1. Introduction
Closed-circuit television (CCTV) systems are composed of one or more surveillance cameras connected to one or more video monitors [
1]. This type of security system tries to prevent dangerous situations such as intrusions or armed robberies. Usually, human operators observe these events and activate action protocols when a dangerous situation occurs. However, these systems have the disadvantage that they depend on human detection to activate alarms or action protocols. In [
2] it is shown that an operator’s ability to accurately observe activity on a screen is reduced by up to 45% after 12 min of constant monitoring. The failure rate increases to 95% after 22 min. Normally, the high cost of surveillance systems with additional monitoring services is a deterrent to their wide-scale use. In many cases, businesses only implement surveillance cameras without additional monitoring services for their protection. One way to reduce or avoid this type of crime could be the real-time detection of firearms in dangerous situations such as armed robberies. This would provide a faster reaction from security forces, because the detection would be made at the same time that the gun is first detected on the scene. This would allow security forces to be notified simultaneously with the activation of alarms in incidents involving a firearm, thus having a deterrent effect on the attackers. This system could also work as a support system, notifying those observing the monitors.
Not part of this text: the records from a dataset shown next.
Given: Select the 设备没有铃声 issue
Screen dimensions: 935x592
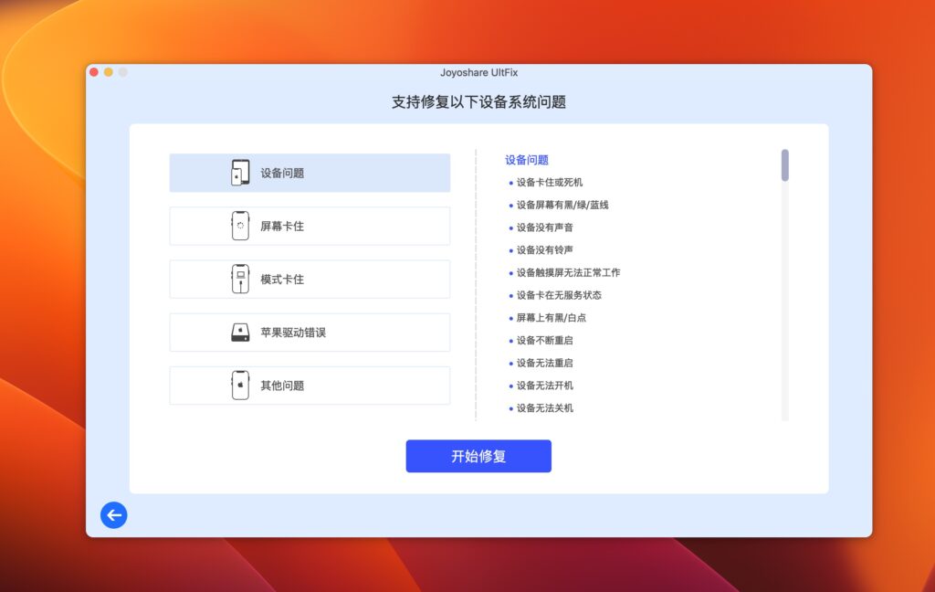Looking at the screenshot, I should 544,249.
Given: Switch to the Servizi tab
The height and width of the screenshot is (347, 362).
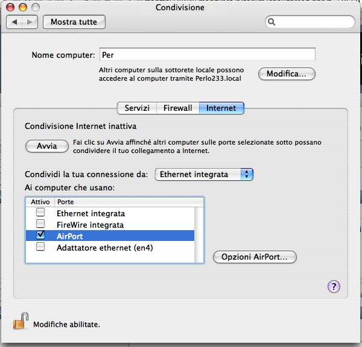Looking at the screenshot, I should pyautogui.click(x=137, y=108).
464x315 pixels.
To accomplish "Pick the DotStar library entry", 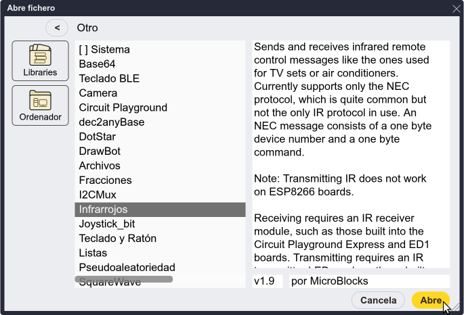I will 160,137.
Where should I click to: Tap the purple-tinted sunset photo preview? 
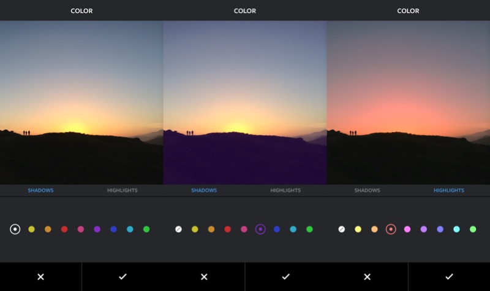pyautogui.click(x=245, y=103)
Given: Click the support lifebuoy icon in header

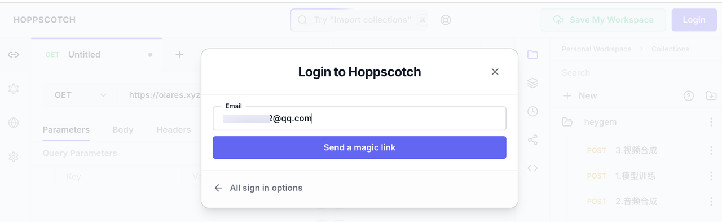Looking at the screenshot, I should tap(446, 20).
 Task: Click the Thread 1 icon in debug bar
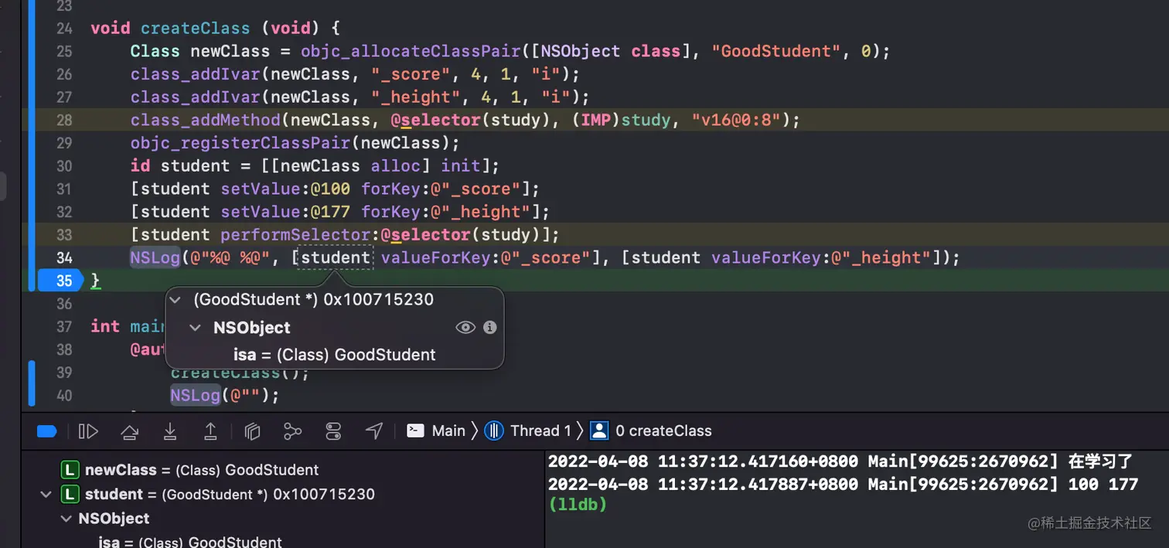(x=494, y=431)
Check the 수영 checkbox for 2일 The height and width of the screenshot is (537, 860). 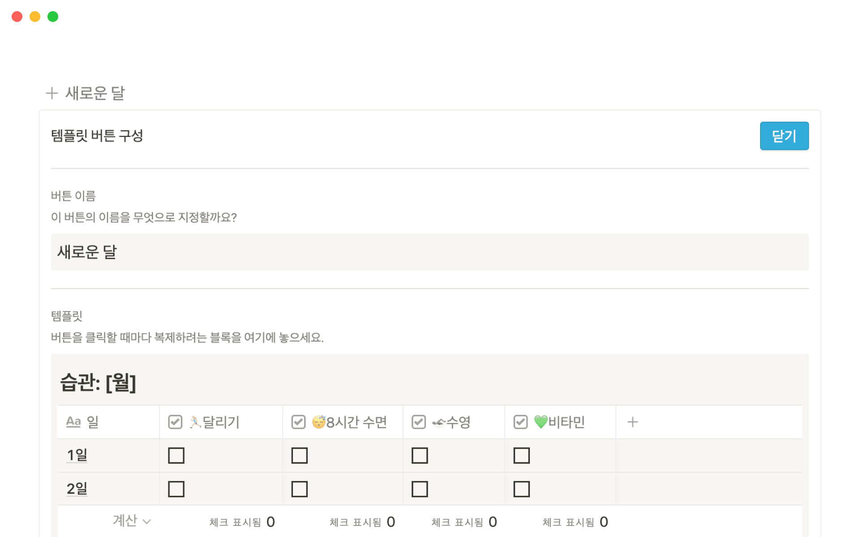420,489
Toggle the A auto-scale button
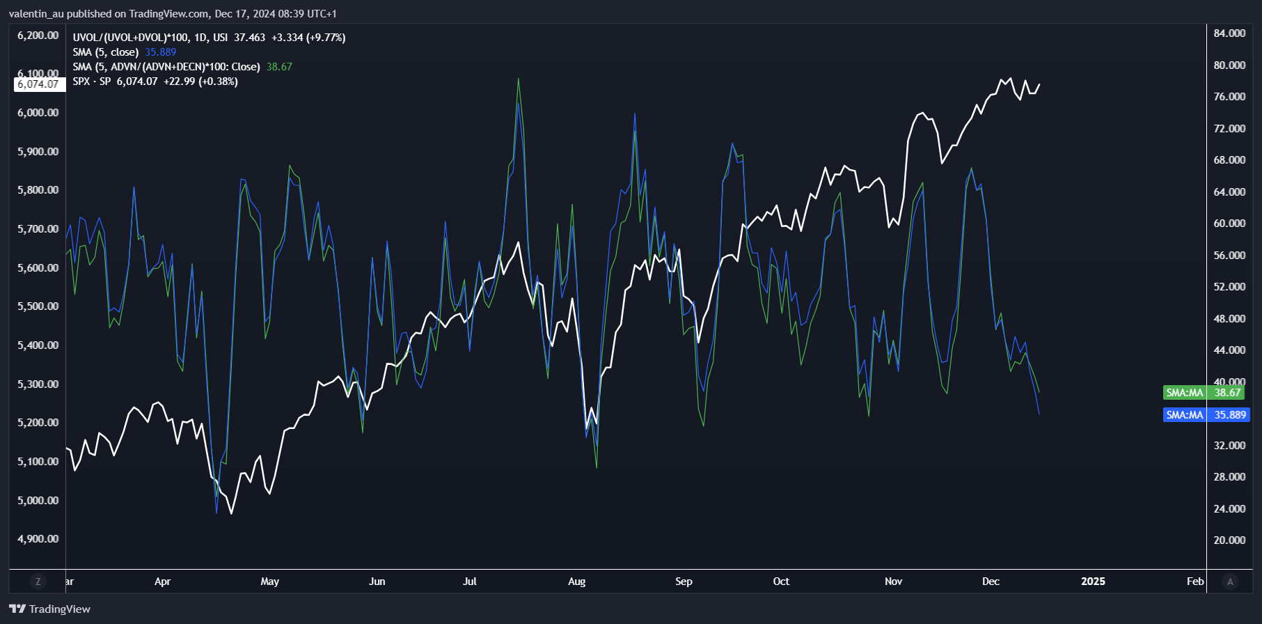1262x624 pixels. tap(1230, 582)
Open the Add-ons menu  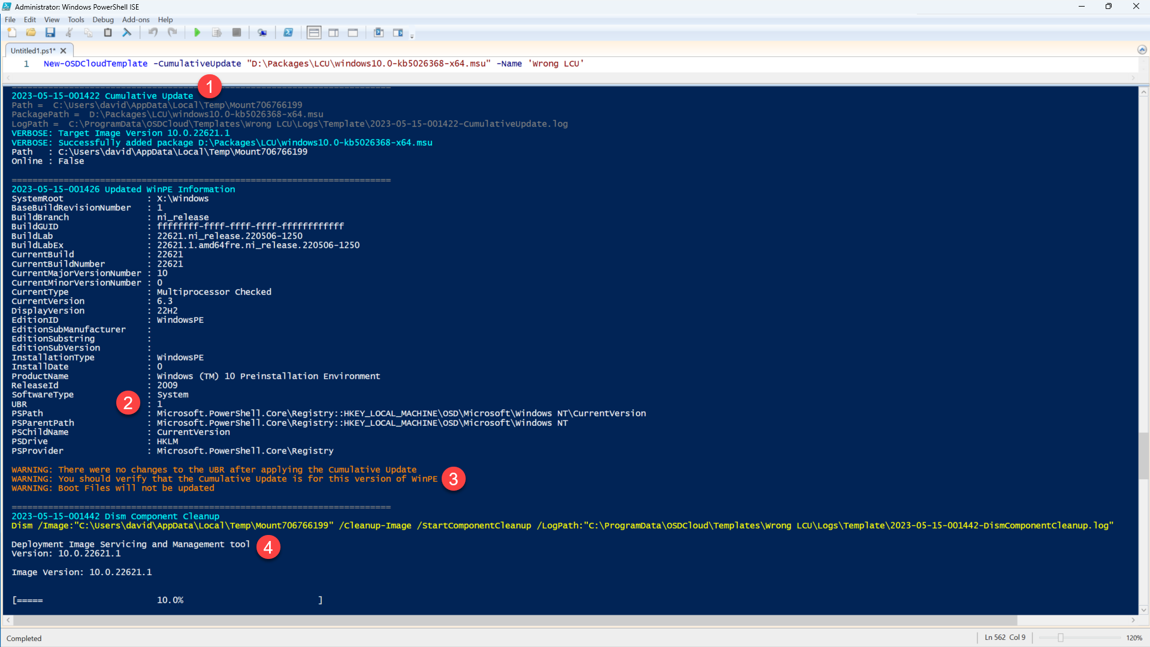135,20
The problem with firearms detection in CCTV videos has been addressed in many different ways, firstly using classic machine learning algorithms like K-means to make color-based segmentation, combining it with algorithms like SURF (speeded up robust features), Harris interest point detector, and FREAK (fast retina keypoint) to make the detection and localization of the gun [
2,
3]. In [
4] the authors use algorithms like SIFT (scale-invariant feature transform) to extract different features of the image, combining it with K-means clustering and support vector machines to decide whether an image has a gun or not. The authors in [
5] use algorithms like background and canny edge detection in combination with the sliding window approach and neural networks to detect and localize the gun. The disadvantage of these systems is that they use a database where the gun occupies most of the image, which does not represent authentic scenarios in which a firearm is involved. Therefore, these systems are not optimal for continuous monitoring where the images extracted from CCTV videos have a high complexity due to the multiple factors involved or where there are open areas with many objects around.
This problem has also been addressed with more complex algorithms like deep convolutional neural networks (CNNs). In [
6] the authors used transfer learning, utilizing faster R-CNN trained in a database with only high-quality and low-complexity images. The authors show that the best system that was evaluated in well-known films garnered a low recall produced by the frames with very low contrast and luminosity. It also obtained false positives in the detection produced by the objects in the background of the image, which could be produced because multiple areas of the image are analyzed with the sliding window and region proposals approaches to detect and localize the gun. The authors in [
7] face this problem using a symmetric dual camera system and CNNs, using a database made by the authors. However, the most common cameras in CCTV systems are not dual cameras [
8], and therefore the use of this system would not apply to most retail businesses.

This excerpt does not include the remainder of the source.